Work item
Find the lines of data that contain the string "policy", then list them.

Data excerpts
-----
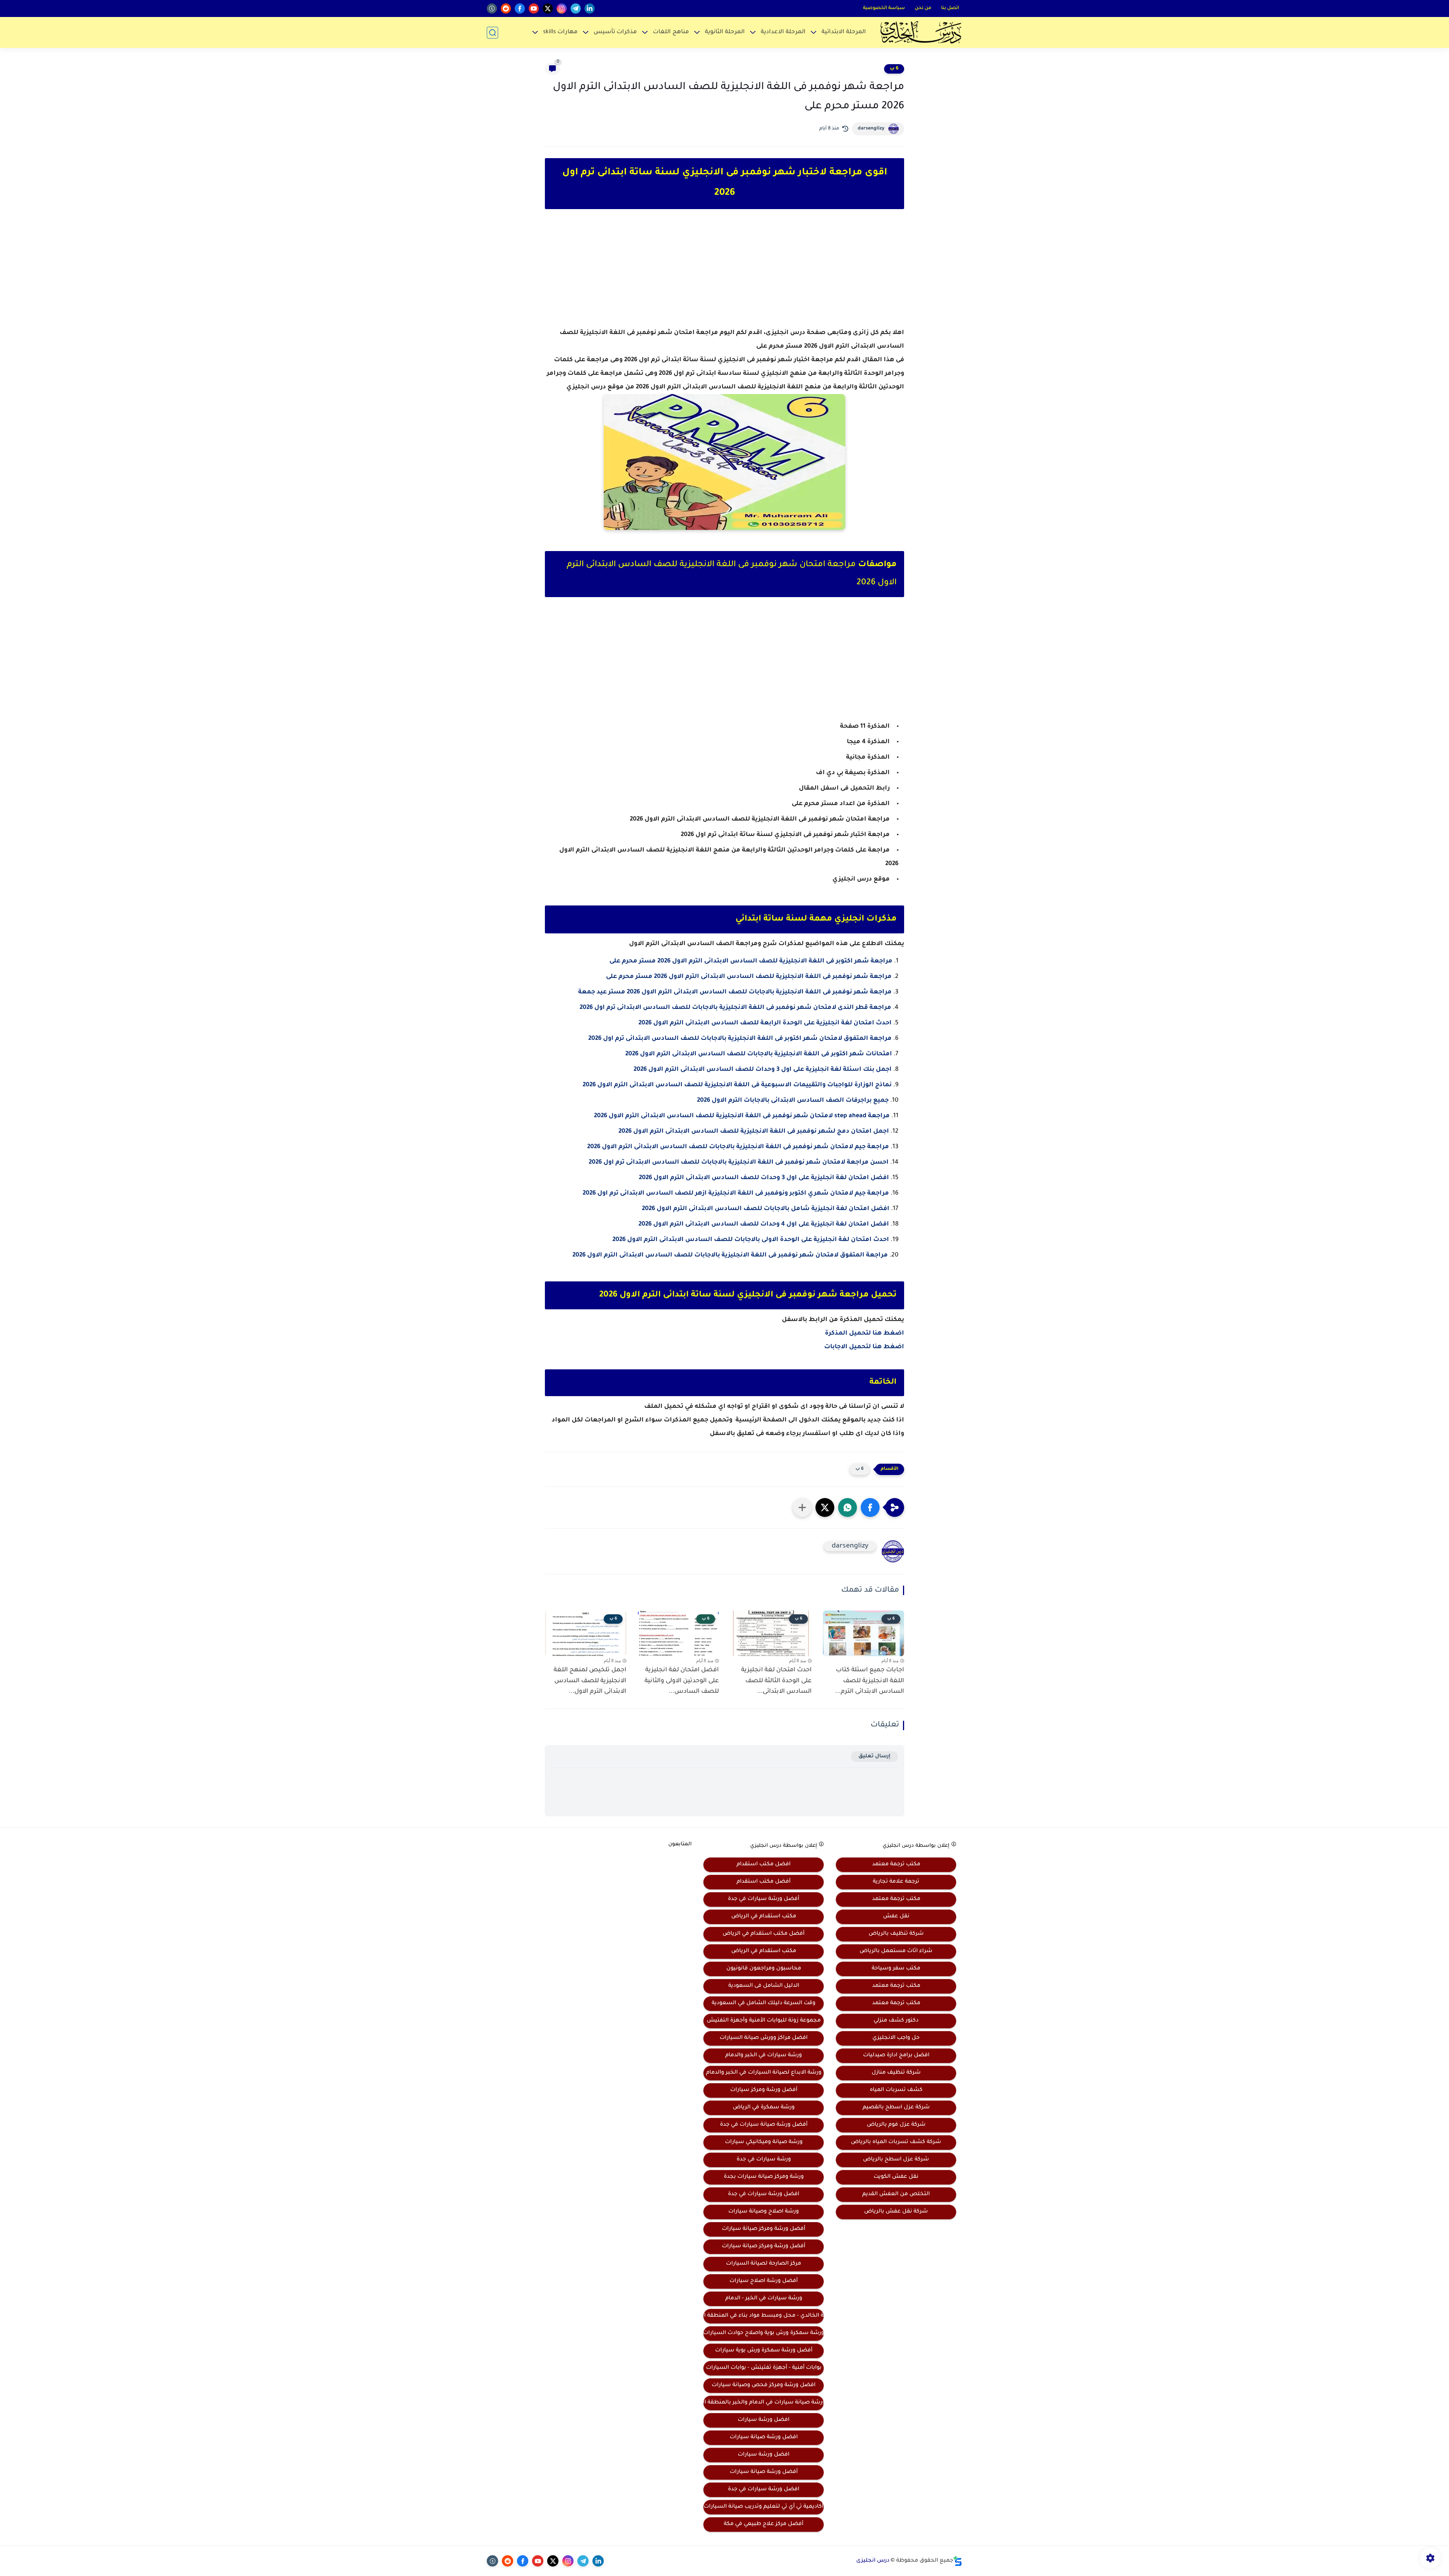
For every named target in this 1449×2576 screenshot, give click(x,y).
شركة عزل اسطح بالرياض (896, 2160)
-----
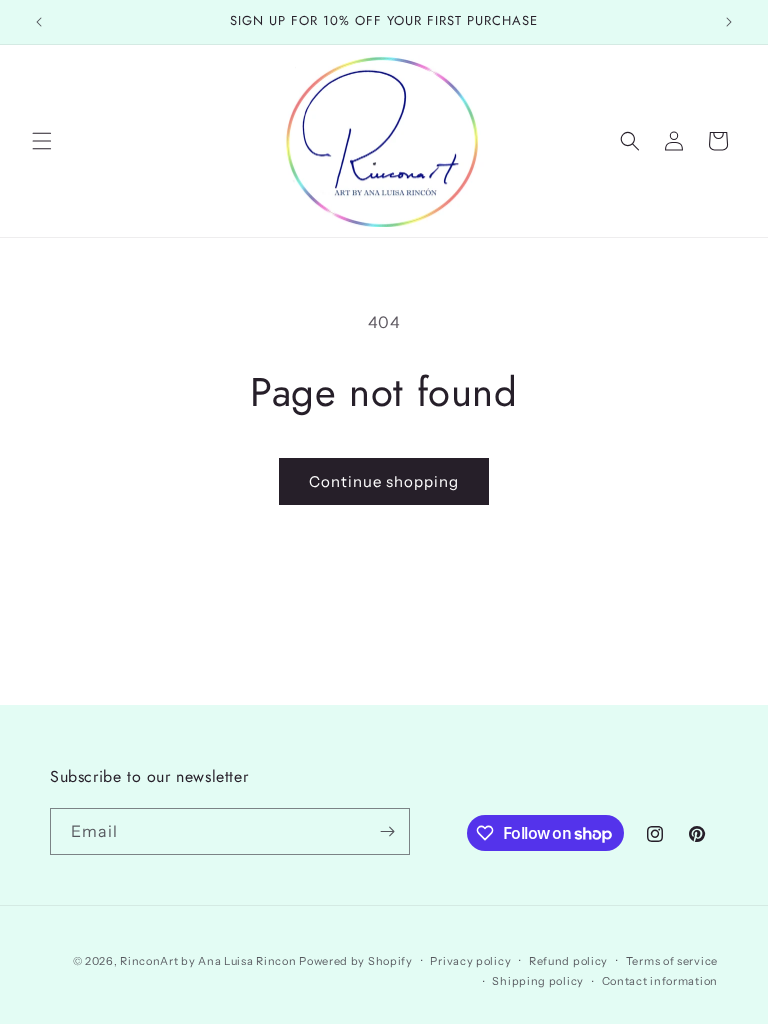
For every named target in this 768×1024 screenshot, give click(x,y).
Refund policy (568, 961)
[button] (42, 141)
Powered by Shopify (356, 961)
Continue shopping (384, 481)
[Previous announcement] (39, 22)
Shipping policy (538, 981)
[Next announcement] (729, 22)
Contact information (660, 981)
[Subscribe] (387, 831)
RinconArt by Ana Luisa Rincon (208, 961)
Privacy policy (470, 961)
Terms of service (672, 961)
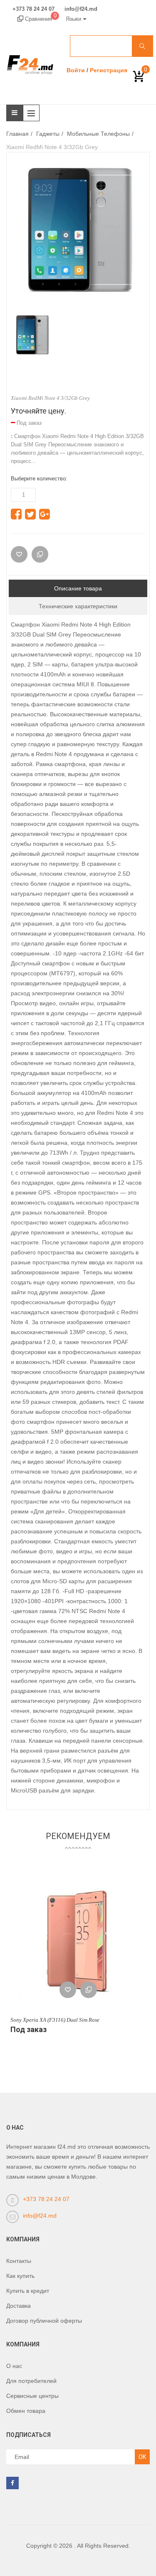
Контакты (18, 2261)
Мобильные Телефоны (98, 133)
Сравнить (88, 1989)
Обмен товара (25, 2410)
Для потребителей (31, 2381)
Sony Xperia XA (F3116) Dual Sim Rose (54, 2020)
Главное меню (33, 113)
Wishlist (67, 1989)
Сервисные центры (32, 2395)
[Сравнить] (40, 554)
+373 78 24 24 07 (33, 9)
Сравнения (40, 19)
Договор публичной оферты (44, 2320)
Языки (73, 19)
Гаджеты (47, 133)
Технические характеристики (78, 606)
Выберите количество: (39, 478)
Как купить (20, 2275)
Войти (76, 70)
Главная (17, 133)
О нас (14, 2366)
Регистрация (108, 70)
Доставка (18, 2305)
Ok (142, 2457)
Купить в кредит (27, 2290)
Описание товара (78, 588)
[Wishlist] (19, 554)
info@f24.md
-----
Solution to this task
Refund policy (568, 961)
Shipping policy (538, 981)
Privacy policy (470, 961)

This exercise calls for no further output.